Fixed versus adjustable loans

With a fixed-rate loan, your monthly payment remains the same for the entire duration of your mortgage. The longer you pay, the more of your payment goes toward principal. The property tax and homeowners insurance which are almost always part of the payment will go up over time, but in general, payment amounts on fixed rate loans vary little.

During the early amortization period of a fixed-rate loan, most of your monthly payment pays interest, and a significantly smaller percentage goes to principal. As you pay , more of your payment goes toward principal.

You can choose a fixed-rate loan to lock in a low interest rate. People choose fixed-rate loans when interest rates are low and they want to lock in this low rate. If you have an Adjustable Rate Mortgage (ARM) now, refinancing into a fixed-rate loan can provide greater consistency in monthly payments. If you currently have an Adjustable Rate Mortgage (ARM), we'd love to help you lock in a fixed-rate at the best rate currently available. Call Firelight Mortgage Consultants at (720) 550-4235 for details.

Adjustable Rate Mortgages — ARMs, as we called them above — come in even more varieties. ARMs are generally adjusted twice a year, based on various indexes.

The majority of ARMs are capped, which means they won't increase above a certain amount in a given period. There may be a cap on how much your interest rate can go up in one period. For example: no more than a couple percent per year, even if the index the rate is based on increases by more than two percent.
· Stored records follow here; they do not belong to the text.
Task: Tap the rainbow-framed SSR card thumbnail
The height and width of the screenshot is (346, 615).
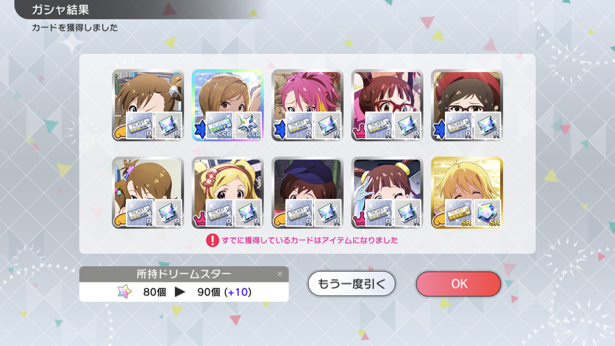Action: [x=227, y=105]
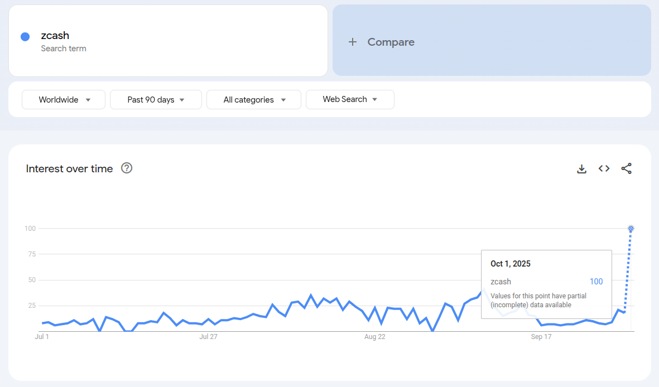The width and height of the screenshot is (659, 387).
Task: Click the blue zcash color dot
Action: [25, 37]
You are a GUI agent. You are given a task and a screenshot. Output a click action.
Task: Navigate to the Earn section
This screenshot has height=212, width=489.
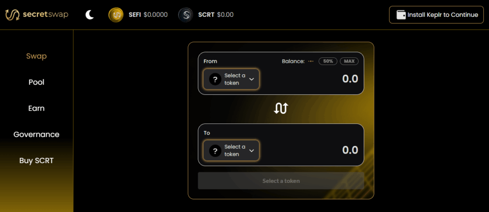[x=36, y=108]
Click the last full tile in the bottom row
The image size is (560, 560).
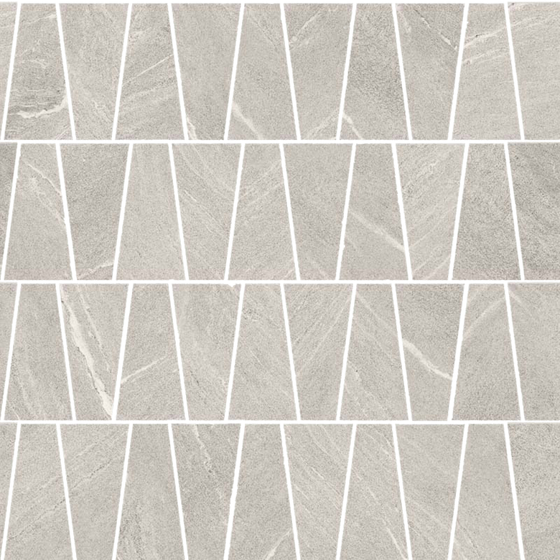(x=487, y=492)
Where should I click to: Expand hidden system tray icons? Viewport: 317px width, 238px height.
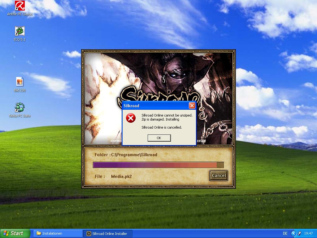pos(294,233)
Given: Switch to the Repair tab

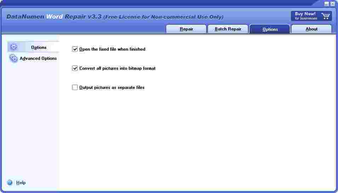Looking at the screenshot, I should [x=186, y=29].
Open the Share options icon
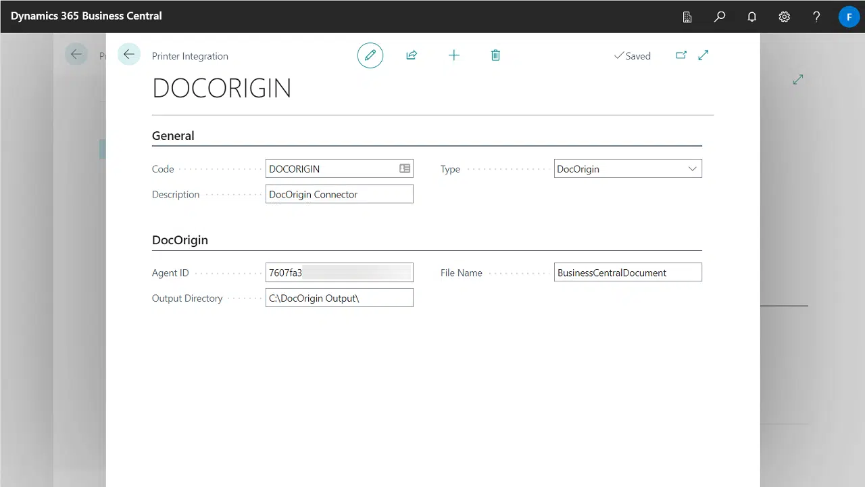This screenshot has height=487, width=865. pos(412,55)
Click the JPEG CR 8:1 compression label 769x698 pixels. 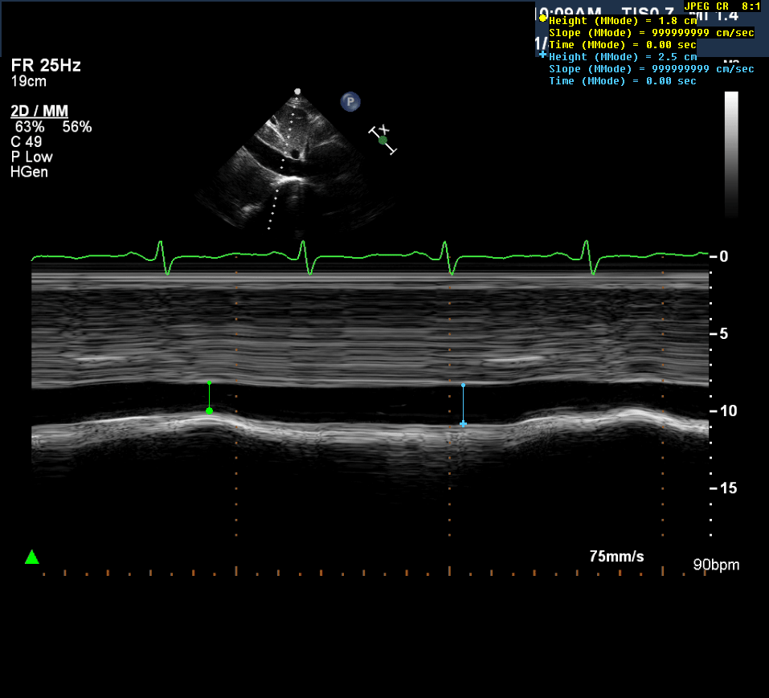tap(722, 6)
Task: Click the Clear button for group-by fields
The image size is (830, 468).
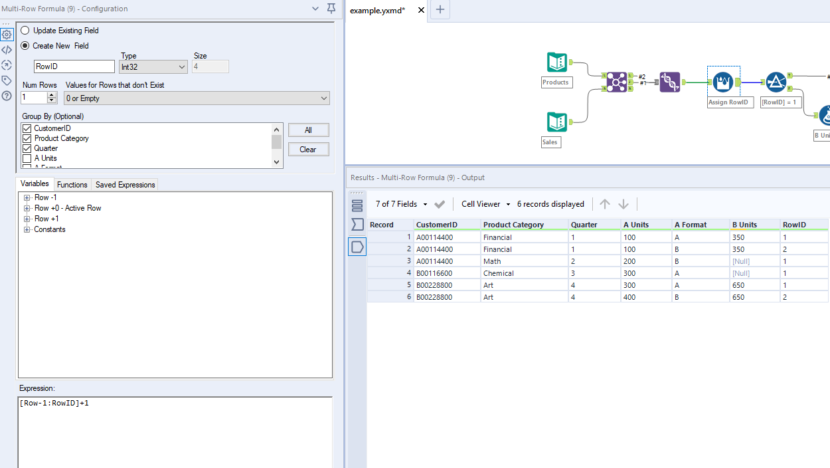Action: click(x=308, y=149)
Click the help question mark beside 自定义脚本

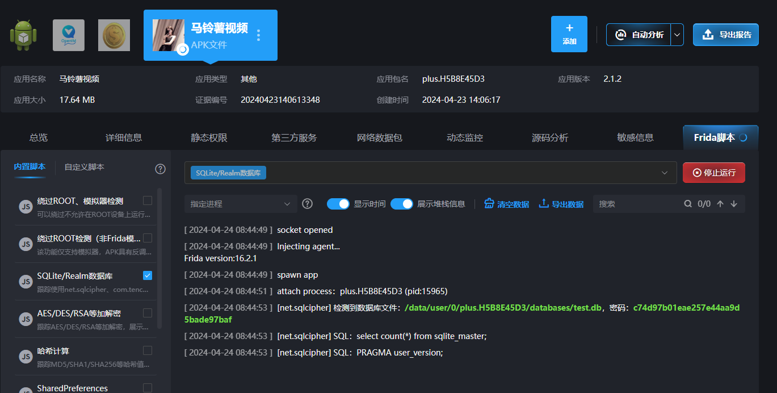tap(160, 169)
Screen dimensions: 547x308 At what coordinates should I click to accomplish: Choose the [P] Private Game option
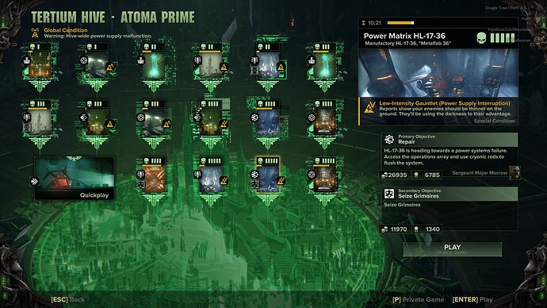(419, 299)
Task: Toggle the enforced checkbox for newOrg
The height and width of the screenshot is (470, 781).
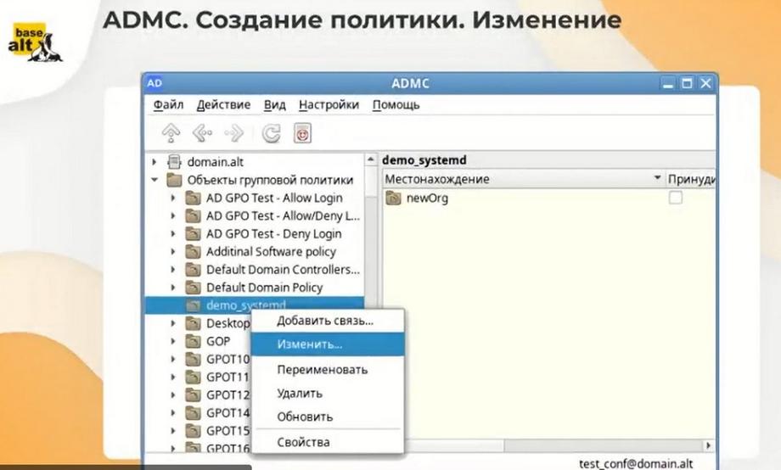Action: click(x=676, y=198)
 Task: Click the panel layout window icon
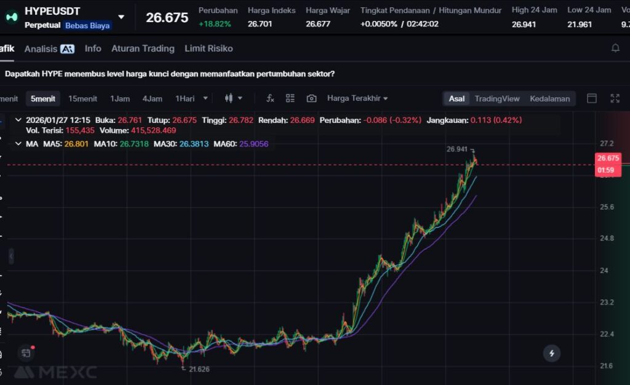[592, 98]
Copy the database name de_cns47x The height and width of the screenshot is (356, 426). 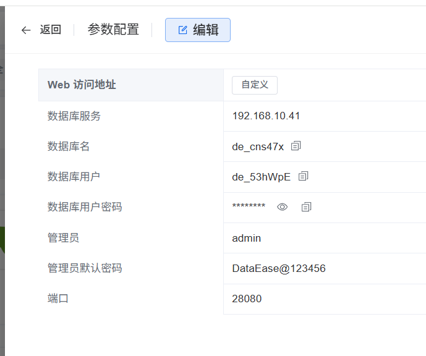click(x=296, y=146)
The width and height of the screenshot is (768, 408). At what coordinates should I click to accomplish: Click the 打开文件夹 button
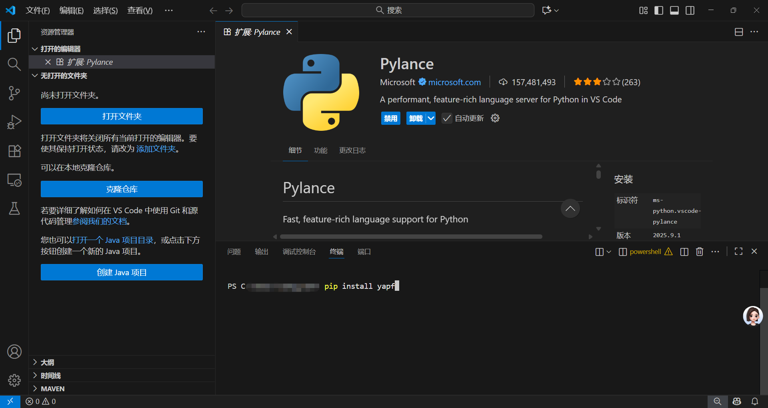coord(122,116)
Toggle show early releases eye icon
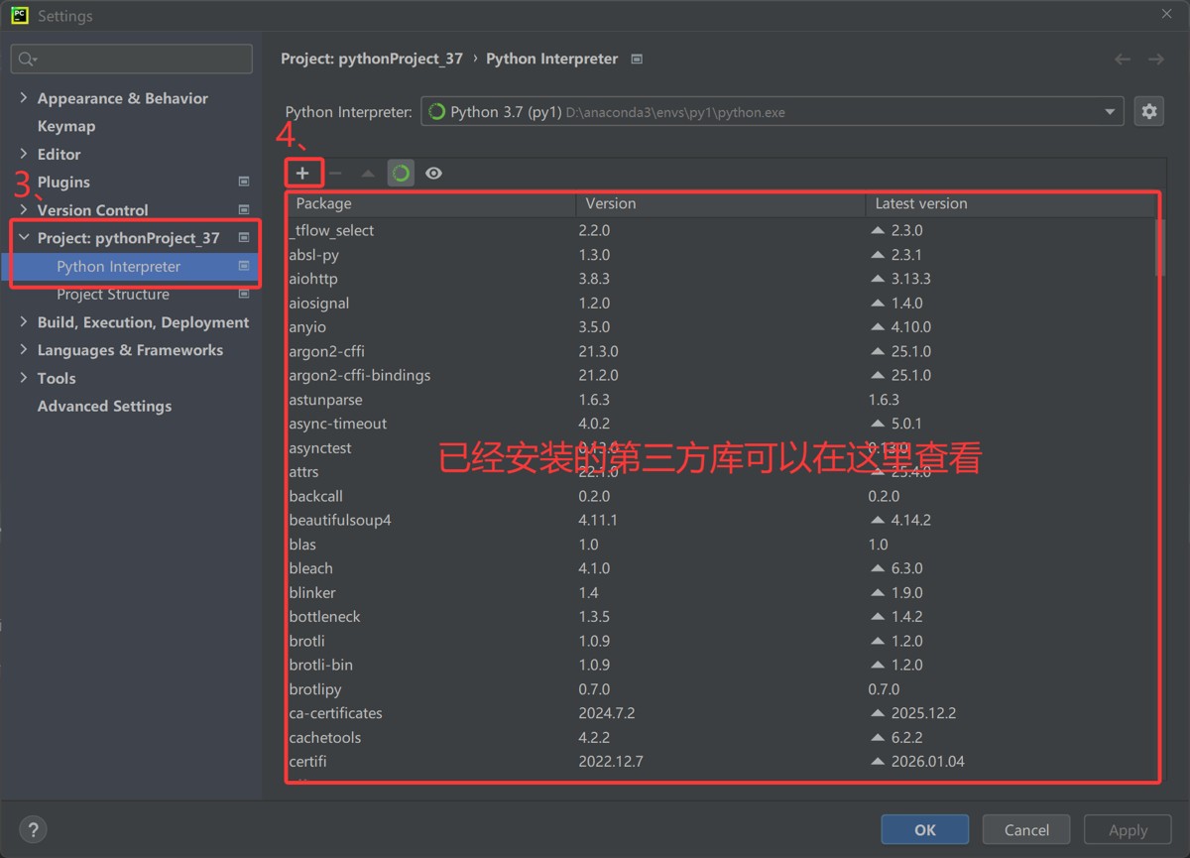 (x=433, y=174)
Sometimes an ARM features a "payment cap" which ensures your payment won't go above a certain amount in a given year. Plus, almost all ARMs feature a "lifetime cap" — this means that the rate can never go over the cap amount.

ARMs usually start out at a very low rate that usually increases as the loan ages. You've likely read about 5/1 or 3/1 ARMs. In these loans, the initial rate is fixed for three or five years. After this period it adjusts every year. These kinds of loans are fixed for 3 or 5 years, then they adjust. Loans like this are best for people who expect to move within three or five years. These types of ARMs are best for borrowers who plan to sell their house or refinance before the loan adjusts.

You might choose an Adjustable Rate Mortgage to get a very low initial rate and count on moving, refinancing or simply absorbing the higher rate after the introductory rate goes up. ARMs can be risky when property values go down and borrowers are unable to sell their home or refinance.